Treatment of extended-spectrum β-lactamases infections: What is the current role of new β-lactams/β-lactamase inhibitors?

Purpose of review The widespread diffusion of extended-spectrum β-lactamases (ESBLs)-producing Enterobacteriales currently represents a major threat for public health worldwide. Carbapenems are currently considered the first-line choice for serious ESBL infections. However, the dramatic global increase in ESBL prevalence has led to a significant overuse of carbapenems that has promoted the selection and spread of carbapenemases, which might further prejudicated our ability to treat infections due to multidrug-resistant pathogens.

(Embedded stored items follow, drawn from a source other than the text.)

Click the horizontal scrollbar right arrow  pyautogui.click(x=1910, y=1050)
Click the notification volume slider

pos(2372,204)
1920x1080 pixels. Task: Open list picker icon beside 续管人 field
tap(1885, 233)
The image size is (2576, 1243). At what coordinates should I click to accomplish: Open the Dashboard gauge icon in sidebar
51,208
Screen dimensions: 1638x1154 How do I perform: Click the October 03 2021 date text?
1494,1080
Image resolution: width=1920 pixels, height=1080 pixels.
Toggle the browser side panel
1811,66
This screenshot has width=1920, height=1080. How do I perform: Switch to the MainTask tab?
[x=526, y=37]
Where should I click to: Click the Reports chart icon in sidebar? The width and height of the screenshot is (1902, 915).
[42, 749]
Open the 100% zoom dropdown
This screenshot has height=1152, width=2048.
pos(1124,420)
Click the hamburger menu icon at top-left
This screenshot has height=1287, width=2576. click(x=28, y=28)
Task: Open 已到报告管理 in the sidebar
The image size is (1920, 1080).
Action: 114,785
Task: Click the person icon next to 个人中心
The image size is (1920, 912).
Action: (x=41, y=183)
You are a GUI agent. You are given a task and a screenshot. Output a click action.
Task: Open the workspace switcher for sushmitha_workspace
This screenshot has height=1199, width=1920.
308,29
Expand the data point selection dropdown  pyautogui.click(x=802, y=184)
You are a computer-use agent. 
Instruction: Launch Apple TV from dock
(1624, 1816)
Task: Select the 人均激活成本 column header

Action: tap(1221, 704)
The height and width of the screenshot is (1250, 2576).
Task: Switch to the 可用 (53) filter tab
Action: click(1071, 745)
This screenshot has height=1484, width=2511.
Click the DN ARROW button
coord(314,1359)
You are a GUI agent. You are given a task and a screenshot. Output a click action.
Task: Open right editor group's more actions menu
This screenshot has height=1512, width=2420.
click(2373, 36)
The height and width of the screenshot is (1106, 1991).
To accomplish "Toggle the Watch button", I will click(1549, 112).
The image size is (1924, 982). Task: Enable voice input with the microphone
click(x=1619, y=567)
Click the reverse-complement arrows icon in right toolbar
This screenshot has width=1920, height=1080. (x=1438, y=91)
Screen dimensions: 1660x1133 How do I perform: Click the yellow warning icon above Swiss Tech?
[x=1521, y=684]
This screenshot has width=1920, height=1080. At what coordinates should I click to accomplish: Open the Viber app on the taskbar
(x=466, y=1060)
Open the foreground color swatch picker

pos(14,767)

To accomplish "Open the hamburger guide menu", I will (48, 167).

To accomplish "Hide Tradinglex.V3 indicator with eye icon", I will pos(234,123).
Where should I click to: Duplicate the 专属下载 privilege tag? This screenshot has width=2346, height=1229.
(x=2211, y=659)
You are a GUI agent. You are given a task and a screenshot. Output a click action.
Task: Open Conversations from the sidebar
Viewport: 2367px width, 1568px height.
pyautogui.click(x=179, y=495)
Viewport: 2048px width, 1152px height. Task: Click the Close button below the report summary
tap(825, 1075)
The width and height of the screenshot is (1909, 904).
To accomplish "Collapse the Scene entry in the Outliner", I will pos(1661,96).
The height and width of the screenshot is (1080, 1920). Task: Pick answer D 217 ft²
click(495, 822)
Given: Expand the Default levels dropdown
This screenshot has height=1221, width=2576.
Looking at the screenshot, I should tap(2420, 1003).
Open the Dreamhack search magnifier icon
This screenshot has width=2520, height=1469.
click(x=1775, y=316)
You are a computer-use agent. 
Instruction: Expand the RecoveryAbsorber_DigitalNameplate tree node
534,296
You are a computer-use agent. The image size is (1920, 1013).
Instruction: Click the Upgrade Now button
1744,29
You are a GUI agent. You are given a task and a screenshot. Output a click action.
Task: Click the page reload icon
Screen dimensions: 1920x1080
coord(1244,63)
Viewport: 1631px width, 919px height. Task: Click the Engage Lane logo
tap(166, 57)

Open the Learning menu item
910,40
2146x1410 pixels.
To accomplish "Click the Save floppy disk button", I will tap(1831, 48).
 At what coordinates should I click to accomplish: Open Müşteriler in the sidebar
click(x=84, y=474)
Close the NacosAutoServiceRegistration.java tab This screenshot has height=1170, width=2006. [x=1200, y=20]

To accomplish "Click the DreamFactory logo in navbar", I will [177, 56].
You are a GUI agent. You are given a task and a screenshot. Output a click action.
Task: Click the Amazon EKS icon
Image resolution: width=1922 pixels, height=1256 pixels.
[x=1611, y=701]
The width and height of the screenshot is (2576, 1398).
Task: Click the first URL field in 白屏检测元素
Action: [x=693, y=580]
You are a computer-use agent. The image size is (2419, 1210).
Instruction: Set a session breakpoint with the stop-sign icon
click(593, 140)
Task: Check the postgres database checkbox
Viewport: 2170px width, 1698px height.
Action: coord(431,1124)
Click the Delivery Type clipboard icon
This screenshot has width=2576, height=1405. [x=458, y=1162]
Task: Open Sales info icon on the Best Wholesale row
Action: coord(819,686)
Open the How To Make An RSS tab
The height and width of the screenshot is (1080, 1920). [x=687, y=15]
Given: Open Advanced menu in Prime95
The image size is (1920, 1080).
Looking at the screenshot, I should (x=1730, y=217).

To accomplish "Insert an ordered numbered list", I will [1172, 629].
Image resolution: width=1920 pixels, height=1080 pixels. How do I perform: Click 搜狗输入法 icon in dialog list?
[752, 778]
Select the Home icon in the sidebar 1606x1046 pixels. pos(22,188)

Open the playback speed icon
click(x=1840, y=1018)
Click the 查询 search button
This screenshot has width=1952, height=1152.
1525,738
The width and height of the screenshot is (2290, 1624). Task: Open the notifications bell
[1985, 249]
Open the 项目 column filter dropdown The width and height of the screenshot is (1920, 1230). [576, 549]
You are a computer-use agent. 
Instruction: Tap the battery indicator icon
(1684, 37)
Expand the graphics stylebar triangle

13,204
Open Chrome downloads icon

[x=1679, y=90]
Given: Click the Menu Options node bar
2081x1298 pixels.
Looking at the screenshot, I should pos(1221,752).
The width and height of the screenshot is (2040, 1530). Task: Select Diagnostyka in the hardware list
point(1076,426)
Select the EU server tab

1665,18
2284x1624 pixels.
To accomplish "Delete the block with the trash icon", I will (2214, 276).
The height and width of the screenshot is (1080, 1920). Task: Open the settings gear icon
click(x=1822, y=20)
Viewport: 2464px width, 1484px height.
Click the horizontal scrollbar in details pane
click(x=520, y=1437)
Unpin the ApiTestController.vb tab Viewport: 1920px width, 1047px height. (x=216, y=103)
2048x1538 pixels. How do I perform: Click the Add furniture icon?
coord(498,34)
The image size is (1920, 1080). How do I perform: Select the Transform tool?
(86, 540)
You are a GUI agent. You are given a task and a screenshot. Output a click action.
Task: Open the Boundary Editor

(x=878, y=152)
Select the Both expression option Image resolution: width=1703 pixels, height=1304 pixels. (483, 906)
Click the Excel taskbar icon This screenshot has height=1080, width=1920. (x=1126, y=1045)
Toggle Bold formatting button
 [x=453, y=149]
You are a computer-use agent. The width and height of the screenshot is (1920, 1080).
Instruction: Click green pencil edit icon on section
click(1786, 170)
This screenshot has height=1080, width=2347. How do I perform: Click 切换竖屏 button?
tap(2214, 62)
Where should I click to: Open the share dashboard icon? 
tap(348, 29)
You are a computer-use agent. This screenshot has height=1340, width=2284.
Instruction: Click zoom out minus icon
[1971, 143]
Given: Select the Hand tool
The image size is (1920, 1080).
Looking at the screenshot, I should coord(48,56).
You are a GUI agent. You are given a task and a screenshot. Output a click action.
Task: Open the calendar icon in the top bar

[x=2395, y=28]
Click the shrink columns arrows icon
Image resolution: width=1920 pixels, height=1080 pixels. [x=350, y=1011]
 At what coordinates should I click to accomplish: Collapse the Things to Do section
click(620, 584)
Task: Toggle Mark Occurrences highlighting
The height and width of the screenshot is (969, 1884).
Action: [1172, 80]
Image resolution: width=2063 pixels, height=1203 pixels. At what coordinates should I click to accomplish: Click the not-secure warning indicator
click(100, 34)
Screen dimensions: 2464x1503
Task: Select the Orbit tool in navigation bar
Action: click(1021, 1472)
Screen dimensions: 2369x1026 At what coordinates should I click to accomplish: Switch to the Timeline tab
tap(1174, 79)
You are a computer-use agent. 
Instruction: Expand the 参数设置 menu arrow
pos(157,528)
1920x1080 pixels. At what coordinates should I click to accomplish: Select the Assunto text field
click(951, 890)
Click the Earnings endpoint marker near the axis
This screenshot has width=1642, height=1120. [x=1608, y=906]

Therefore, strategies to limit the use of carbapenems should be implemented. Recent findings Although piperacillin–tazobactam should no longer be considered an alternative to carbapenems for definitive treatment of bloodstream infections due to ESBL-producing strains, it might still represent an alternative for step-down therapy or for low-to-moderate severity infection originating from urinary or biliary sources and when piperacillin–tazobactam minimum inhibitory concentration of 4mg/l or less. Ceftazidime–avibactam and ceftolozane–tazobactam are both carbapenem sparing agents that appear interesting alternatives for treatment of serious ESBL infections. New β-lactams/β-lactamase inhibitors (BL/BLI), including cefepime–enmetazobactam, ceftaroline fosamil–avibactam, aztreonam–avibactam and cefepime–zidebactam, are also promising agents for treatment of ESBL infections, but further clinical data are needed to establish their efficacy relative to carbapenems. The role of carbapenems/β-lactamase inhibitors remain to be clarified. Summary New BL/BLI have distinctive specificities and limitations that require further investigations. Future randomized clinical trials are required to define the best strategy for their administering for ESBL infections.